Germ-Zapping Robots Use Powerful, Pulsed UV Light to Improve Patient Safety at University Hospital

San Antonio-based disinfecting technology acquired by University Health

It’s been called a germ-zapping robot — and there’s a passing resemblance to R2D2 if you squint your eyes.

But this rolling disinfection device from a San Antonio-based tech company has enough research behind it that some 200 hospitals and health facilities — including UCLA, Boston Children’s Hospital and the UT MD Anderson Cancer Center — have begun using them to keep patients safe from dangerous pathogens.

University Health is acquiring three of the devices, and plans to deploy two of them in patient rooms, critical care areas and operating rooms throughout University Hospital — typically as one patient leaves and before the next one moves in.
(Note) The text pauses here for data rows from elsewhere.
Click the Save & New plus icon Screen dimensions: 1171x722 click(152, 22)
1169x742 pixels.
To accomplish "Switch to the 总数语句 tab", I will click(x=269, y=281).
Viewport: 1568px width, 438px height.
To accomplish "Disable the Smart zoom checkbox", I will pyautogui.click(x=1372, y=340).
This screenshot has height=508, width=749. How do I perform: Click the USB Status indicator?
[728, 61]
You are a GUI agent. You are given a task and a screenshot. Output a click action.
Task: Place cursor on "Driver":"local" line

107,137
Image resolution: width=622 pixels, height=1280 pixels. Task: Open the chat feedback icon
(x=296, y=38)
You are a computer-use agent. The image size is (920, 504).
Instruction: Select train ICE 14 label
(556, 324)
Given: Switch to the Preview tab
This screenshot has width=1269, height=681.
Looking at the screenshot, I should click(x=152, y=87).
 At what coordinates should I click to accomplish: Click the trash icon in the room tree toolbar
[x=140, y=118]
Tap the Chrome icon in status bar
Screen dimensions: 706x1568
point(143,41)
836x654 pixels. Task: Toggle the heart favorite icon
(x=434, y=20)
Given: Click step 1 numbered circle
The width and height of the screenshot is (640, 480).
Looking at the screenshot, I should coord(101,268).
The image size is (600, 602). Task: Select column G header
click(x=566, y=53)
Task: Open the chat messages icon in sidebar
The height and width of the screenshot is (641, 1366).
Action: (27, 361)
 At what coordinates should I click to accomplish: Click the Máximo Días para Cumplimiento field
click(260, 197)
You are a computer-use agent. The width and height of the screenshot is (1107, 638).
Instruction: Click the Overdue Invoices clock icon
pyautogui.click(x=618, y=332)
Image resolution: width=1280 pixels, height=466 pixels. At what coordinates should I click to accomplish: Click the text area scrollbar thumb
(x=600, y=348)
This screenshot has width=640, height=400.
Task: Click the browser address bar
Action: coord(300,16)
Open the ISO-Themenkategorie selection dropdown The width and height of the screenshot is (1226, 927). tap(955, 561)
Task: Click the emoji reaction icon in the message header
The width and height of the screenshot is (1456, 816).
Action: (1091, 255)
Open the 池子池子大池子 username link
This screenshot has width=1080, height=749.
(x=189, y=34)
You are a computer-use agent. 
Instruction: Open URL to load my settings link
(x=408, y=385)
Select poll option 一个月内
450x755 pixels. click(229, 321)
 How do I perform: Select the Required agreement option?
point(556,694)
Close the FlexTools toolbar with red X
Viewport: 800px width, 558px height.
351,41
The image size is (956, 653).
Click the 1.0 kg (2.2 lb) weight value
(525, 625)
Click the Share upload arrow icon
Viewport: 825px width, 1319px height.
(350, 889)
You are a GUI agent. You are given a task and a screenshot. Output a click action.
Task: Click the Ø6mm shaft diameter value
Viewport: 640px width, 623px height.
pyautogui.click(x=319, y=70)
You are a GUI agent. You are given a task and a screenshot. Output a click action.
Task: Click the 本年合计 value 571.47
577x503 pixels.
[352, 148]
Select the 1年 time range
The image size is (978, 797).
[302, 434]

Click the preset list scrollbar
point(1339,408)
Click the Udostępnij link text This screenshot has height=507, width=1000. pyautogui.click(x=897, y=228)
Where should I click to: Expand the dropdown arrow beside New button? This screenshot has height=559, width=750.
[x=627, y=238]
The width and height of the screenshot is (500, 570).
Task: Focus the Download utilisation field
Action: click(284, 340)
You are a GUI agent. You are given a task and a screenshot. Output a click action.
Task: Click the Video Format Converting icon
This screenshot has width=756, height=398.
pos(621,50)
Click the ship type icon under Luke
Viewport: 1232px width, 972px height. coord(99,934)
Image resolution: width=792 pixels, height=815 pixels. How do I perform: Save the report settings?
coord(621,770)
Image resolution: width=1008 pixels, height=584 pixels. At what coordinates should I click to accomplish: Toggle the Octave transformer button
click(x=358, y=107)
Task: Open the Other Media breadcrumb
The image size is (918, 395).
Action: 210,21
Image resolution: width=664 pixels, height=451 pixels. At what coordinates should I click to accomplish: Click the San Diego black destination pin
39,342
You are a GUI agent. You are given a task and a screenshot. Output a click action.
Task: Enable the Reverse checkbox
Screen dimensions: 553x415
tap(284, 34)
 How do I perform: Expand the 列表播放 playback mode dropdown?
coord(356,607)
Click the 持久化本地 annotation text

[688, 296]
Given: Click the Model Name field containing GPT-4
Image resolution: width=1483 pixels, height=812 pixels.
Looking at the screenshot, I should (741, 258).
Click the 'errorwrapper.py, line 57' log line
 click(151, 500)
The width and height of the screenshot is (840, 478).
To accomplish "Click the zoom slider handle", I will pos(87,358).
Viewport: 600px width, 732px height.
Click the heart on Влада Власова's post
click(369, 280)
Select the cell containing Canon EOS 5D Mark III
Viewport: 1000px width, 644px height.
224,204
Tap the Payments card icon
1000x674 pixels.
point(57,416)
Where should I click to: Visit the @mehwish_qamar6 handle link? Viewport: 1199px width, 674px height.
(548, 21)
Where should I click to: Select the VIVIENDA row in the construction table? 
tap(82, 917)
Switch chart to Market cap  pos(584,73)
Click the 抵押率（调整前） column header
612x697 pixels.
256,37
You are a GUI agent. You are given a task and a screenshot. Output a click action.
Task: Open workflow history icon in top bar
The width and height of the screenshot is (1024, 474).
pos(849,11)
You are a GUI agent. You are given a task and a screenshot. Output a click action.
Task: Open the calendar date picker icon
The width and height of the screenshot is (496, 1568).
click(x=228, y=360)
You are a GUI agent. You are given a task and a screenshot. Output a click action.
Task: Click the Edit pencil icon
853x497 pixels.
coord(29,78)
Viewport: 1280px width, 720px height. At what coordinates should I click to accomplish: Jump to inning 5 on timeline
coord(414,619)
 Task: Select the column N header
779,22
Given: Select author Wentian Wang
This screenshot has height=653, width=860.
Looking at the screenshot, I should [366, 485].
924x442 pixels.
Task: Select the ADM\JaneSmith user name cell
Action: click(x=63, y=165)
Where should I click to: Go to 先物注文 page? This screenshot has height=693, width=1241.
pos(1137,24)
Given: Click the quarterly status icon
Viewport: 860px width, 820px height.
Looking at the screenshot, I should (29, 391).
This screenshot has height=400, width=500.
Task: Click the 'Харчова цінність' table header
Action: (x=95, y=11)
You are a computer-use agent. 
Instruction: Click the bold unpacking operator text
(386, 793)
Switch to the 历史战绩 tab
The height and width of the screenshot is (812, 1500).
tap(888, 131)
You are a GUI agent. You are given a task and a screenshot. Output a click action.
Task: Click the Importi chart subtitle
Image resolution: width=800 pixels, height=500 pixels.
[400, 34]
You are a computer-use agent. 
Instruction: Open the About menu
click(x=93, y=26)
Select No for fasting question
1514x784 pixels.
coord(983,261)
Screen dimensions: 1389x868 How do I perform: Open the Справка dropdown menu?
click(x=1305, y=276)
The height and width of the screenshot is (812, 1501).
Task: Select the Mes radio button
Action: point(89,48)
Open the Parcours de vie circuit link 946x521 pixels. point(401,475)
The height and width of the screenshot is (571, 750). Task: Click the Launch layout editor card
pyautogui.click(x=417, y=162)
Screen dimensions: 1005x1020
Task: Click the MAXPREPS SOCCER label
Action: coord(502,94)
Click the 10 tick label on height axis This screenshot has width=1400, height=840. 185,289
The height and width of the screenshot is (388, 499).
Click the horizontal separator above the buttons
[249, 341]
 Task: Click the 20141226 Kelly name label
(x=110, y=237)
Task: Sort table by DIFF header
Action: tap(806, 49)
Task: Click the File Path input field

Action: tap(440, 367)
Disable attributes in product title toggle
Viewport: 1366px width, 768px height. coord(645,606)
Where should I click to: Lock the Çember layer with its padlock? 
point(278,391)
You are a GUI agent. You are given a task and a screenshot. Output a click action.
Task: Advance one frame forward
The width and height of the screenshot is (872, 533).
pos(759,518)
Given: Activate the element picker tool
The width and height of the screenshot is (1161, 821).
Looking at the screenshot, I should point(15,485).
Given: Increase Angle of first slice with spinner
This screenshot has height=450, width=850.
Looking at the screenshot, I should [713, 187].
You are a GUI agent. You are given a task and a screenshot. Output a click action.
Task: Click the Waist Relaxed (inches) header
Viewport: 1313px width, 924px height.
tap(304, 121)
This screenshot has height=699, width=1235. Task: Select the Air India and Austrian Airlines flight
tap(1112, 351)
A third one, obtained through a grant from the City of San Antonio to Xenex, will be used in the Cystic Fibrosis Clinic at the Robert B. Green Campus downtown, where patients are particularly vulnerable to infections.

A local government-owned hospital is the only other San Antonio health facility using the device.

The Xenex room disinfection system uses a powerful, pulsed-xenon ultraviolet light to kill all sorts of infectious organisms. One study showed the treatment was 20 times more effective than scrubbing with traditional chemical cleansers.

“Like all healthcare organizations, University Health has had to redouble its efforts against any number of infectious disease threats in recent years,” said Dr. Jason Bowling, an infection disease specialist at UT Health San Antonio MD Anderson Cancer Center and staff epidemiologist at University Hospital. “These threats include organisms which have become increasingly resistant to available antibiotics. This new technology will be a welcome addition to our current, aggressive infection control efforts — all of them aimed at protecting our patients.”

Typically, the device is rolled into a room after housekeeping staff finishes a thorough cleaning and sanitizing. The operator then programs the machine and clears the room. Up pops the saucer-shaped light source, and for five to 10 minutes the room is bathed in powerful pulses of UV light — 25,000 times more powerful than sunlight, and capable of killing such infectious threats as Clostridium difficile, norovirus and methicillin-resistant Staphylococcus aureus, or MRSA.

The technology was developed by two Johns Hopkins-trained epidemiologists who saw a prototype of the device being used overseas to combat highly drug resistant strains of airborne tuberculosis. They adapted and refined the device for commercial applications and started the company, which is now called Xenex Disinfection Services, in 2008. When Rackspace co-founder Morris Miller, an early investor, became CEO, the headquarters and manufacturing operation moved from Austin to San Antonio.

A number of hospitals that have purchased the Xenex system have published studies on its effectiveness. One study of three hospitals in North Carolina found that use of the device reduced the rate of hospital-acquired MRSA infections by 56 percent over a six-month period. A Massachusetts hospital achieved a 53 percent reduction in hospital-acquired C. difficile infections.

University Hospital began using the devices this week after training sessions for staff.